__DOCUMENT EXCERPT__

---+---

A lot of recent office leasing activity in the East Bay, where in Emeryville, NMI Holding leased 23,000 sf and Art.com took 72,000 sf, both leases at 2100 Powell St. Next door in Oakland, Public Health Institute leased 35,000 sf at 555 12th St,; AC Search & Media signed for 82,000 sf at the same building; Self Aware Games leased 21,000 sf at 1999 Harrison St.; and University of California Press grabbed 25,000 sf at 155 Grand Ave. In Alameda, All Cells took 28,000 sf at 1301 Harbor Bay Parkway. Over the hill in Walnut Creek, Wells Fargo leased 12,000 sf at 2001 N. Main St. and Yapstone may be leasing 35,000 sf at 2121 North California. In Pleasanton, Home Street Bank leased 13,000 sf at 7701 Koll Center Parkway and next door in Livermore, Aero Precision signed for 44,000 sf at 30 Lindbergh Ave. Across the Bay in Brisbane, Hyperion Therapeutics leased 20,000 sf at 2000 Sierra Point Parkway, and further north in South San Francisco, Vista Gen Therapeutics signed for 10,000 sf at 333 Allerton Ave and Prothena Biosciences expanded to 14,000 sf at 1650 Gateway Blvd. In San Francisco, Pacific Crest Securities expanded to 11,000 sf at 201 Spear St.; Ameriprise Financial leased 10,000 sf at 333 Sacramento St,; Twitter leased 313,000 sf at One 10th St,; Practice Fusion is taking 100,000 sf at 650 Townsend St.; Pinterest, Trulia, and Dropbox rumored to be out looking for big chunks of office space, and combined with the LinkedIn requirements totals 700,000 sf of requirements. Eventbrite leased 100,000 sf at 155 Fifth St,; Intuit leased 200,000 sf for a renewal and expansion at 22 Fourth St:, and is also rumored to be searching for another 200,000 sf; Esurance took 91,000 sf at 650 Davis St., Swirl expanded to 24,000 sf at 385 Moraga St.; and Techscape leased 27,000 sf at 71 Stephenson St.
Downtown San Francisco Class A office buildings are routinely selling for $600 to 800 per square foot or more, with full-service annual rental rates in the $55 to 65/sf range. Contrast this with a 380,000 square foot Class A office building directly across the street from the Walnut Creek BART Station which just sold last month for $269/square foot. The 10-story with a multi-story parking garage with about 1,150 parking stalls and annual rents that went from $33/rsf per year prior to sale to $36/rsf after the sale.

ZNE buildings – a term you and I will be hearing in increased velocity during the coming years. Zero Net Energy, which means the building itself is able to produce at least as much energy as it uses. Air conditioners, heat, electricity, lighting, computers, printers, coffee-maker and refrigerators all soak up less power than is produced by a building’s solar panels, wind turbine and energy-efficient design.

Madison, who is 11 12 and showing signs of preteen girl balancing homework, sports, and lots of friends on phone and text, just made the Red Division for girls’ softball. So the past few months of no sport practices or games is about to end. Twice a week games, and as her past softball coach, I am always amazed at each year’s physical prowess progression from the strong throwing arms, game awareness of where to make the play, and increased percentage of actually catching a fly ball. I remember seasons where the 5- or 6- or 7-year-old girls could go half a season before one actually snagged a fly ball during the game. Jordan, who at 6’1 towers over his dad, is working on his Boy Scout Eagle Project and if you want to donate new or slightly used shoes he will be sending to third-world countries through Soles for Souls, just let me know. Now to find a place to store 1,000 pairs of shoes ..

---+---

__PROVIDED MATERIAL__
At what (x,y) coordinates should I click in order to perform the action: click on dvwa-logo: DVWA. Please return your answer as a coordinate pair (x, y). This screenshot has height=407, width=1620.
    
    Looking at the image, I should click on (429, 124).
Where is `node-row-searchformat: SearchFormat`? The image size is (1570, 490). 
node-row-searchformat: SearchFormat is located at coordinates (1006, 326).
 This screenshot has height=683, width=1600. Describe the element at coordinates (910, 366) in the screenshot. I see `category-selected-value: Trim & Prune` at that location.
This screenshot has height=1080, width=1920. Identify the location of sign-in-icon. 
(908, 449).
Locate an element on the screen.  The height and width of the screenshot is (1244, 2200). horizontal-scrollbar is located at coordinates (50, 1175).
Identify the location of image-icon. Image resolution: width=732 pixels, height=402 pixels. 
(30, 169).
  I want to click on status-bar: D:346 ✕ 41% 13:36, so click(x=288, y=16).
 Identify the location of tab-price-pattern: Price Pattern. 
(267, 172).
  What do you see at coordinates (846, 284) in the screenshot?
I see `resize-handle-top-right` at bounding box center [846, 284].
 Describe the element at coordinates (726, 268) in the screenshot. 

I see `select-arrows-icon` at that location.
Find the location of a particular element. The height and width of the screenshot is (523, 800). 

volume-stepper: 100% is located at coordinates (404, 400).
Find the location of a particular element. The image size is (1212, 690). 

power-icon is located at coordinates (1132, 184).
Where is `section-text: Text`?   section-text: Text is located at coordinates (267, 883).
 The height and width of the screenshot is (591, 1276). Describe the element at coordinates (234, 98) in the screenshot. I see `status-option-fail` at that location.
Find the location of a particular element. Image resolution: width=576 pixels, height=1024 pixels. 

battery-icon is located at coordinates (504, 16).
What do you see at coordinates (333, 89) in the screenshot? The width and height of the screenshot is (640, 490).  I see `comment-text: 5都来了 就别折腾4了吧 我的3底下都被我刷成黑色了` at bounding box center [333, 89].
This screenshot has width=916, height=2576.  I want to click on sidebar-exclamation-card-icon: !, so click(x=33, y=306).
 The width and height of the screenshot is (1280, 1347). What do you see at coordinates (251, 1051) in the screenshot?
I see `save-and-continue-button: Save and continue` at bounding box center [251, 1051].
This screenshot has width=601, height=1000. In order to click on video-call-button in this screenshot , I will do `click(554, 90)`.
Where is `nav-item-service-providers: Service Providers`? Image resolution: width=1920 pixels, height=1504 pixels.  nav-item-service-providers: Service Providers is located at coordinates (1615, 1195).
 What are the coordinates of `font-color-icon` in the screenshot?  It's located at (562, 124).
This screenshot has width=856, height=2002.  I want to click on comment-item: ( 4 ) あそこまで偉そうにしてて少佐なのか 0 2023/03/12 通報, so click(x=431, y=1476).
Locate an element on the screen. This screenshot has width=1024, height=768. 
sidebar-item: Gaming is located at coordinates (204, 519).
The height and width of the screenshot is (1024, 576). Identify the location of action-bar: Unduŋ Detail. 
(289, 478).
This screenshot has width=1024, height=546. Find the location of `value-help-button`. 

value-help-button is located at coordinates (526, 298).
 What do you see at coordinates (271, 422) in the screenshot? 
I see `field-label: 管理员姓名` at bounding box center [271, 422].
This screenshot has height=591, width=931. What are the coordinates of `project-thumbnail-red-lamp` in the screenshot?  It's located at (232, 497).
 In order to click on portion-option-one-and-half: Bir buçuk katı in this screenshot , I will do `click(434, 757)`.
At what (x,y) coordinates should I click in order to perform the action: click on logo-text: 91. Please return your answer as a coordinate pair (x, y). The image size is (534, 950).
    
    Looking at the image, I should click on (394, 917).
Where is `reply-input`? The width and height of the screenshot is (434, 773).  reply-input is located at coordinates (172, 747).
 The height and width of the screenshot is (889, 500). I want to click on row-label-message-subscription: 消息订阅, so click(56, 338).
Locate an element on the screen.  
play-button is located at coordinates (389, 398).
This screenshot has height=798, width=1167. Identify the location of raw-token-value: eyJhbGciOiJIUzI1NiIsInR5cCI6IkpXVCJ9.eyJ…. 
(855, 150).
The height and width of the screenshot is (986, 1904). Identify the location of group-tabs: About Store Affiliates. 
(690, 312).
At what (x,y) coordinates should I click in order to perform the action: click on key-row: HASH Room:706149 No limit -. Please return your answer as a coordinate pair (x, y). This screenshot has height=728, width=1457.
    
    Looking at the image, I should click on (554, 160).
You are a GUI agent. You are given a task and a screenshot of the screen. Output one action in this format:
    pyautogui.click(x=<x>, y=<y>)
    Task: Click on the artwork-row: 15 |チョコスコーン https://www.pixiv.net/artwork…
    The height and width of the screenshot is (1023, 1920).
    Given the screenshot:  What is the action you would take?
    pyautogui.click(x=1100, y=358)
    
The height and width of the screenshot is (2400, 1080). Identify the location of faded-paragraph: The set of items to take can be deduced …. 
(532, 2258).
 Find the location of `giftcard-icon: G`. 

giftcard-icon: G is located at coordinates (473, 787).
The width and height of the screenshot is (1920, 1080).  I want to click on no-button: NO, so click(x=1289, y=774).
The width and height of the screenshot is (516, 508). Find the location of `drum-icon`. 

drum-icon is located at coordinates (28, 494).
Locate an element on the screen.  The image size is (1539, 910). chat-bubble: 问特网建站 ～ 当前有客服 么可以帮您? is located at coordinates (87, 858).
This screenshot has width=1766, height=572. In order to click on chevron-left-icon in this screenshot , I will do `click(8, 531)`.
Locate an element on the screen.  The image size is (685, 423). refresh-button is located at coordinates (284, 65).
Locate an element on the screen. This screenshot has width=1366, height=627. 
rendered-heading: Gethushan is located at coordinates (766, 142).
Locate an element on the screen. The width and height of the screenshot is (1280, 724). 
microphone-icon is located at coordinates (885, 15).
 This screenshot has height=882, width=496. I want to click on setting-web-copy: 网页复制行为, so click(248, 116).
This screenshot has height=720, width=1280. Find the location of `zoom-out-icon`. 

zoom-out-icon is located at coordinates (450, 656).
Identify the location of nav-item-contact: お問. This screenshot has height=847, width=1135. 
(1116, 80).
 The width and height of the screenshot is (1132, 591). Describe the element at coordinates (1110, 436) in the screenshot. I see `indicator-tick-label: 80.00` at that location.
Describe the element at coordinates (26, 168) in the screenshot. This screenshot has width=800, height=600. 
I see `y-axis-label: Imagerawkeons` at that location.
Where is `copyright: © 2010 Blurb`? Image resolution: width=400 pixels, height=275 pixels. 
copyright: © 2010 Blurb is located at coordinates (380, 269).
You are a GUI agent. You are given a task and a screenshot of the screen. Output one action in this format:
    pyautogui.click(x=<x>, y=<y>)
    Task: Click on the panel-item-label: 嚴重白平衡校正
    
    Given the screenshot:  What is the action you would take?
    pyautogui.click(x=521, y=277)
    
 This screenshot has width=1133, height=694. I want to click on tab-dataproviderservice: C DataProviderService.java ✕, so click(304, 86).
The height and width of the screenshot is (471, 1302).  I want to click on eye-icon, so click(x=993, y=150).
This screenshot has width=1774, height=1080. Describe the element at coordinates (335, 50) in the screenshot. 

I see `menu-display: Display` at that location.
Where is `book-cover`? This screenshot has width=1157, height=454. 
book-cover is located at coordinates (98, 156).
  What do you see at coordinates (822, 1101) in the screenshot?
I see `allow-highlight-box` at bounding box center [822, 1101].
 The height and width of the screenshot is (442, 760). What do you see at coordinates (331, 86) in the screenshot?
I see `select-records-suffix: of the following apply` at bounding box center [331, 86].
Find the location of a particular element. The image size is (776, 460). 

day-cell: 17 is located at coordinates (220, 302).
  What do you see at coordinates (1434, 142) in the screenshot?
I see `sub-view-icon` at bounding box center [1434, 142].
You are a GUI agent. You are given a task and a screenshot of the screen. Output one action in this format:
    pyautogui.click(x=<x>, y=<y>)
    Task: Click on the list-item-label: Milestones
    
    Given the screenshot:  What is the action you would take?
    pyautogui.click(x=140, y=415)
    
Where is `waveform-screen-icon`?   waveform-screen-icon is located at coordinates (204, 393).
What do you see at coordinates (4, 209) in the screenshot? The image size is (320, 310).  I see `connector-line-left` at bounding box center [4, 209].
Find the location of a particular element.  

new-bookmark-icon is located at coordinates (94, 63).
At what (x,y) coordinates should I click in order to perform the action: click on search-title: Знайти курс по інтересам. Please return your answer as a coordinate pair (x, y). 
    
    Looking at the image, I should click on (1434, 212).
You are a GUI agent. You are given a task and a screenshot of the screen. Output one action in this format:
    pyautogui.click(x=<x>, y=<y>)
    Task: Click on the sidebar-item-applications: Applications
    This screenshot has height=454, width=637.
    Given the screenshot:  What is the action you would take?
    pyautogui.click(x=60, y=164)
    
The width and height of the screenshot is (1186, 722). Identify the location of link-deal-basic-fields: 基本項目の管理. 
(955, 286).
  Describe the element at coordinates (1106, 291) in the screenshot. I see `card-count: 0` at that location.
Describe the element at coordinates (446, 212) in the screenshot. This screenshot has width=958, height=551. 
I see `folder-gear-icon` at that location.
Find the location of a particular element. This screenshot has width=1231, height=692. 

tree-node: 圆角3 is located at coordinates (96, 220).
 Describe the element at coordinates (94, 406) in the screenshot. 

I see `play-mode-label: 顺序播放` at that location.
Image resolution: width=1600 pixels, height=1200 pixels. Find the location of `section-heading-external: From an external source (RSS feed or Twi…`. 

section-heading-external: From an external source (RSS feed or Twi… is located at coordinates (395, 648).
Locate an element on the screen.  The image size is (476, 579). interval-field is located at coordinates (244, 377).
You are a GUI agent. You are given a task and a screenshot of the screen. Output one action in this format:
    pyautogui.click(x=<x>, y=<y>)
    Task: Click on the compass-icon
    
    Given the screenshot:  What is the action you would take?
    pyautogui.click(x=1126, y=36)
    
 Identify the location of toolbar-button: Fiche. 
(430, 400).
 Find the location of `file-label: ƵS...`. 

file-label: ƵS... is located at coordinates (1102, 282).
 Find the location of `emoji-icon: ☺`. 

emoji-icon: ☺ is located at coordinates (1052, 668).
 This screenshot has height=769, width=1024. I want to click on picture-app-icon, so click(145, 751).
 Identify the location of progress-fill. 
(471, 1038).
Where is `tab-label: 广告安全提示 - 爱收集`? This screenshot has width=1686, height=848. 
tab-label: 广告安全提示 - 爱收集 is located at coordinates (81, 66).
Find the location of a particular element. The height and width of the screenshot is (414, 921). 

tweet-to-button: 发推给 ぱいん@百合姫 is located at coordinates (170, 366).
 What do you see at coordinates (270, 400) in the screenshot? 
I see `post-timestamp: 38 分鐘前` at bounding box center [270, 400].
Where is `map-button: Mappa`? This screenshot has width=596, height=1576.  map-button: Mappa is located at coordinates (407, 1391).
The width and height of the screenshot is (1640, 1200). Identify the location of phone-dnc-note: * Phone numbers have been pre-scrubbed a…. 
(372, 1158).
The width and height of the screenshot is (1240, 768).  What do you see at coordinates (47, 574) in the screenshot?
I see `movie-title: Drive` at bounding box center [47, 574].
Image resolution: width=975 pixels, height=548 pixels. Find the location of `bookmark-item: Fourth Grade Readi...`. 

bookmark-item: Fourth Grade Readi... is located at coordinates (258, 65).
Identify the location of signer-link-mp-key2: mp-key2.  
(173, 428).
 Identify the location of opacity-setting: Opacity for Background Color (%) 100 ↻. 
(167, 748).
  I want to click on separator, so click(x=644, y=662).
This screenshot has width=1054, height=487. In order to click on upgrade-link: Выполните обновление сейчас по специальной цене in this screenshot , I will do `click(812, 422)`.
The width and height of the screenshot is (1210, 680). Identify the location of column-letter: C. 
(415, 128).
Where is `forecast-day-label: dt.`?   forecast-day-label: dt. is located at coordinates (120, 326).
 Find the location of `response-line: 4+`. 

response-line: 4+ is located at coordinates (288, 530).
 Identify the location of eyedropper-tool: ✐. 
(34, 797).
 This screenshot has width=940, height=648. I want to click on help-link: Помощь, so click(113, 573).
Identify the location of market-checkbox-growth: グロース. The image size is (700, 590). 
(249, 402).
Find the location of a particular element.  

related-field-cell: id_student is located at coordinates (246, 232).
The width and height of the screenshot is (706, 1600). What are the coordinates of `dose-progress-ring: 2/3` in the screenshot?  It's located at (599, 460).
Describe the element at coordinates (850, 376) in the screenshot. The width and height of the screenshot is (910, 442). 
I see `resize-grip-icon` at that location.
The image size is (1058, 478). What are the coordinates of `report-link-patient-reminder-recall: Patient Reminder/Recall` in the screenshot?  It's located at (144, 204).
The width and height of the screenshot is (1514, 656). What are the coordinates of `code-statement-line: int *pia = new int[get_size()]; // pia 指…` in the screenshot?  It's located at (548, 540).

---+---

In the office leasing text, what price per square foot did the Class A office building across the street from the Walnut Creek BART Station sell for?

__ANSWER TO THIS TASK__
$269 per square foot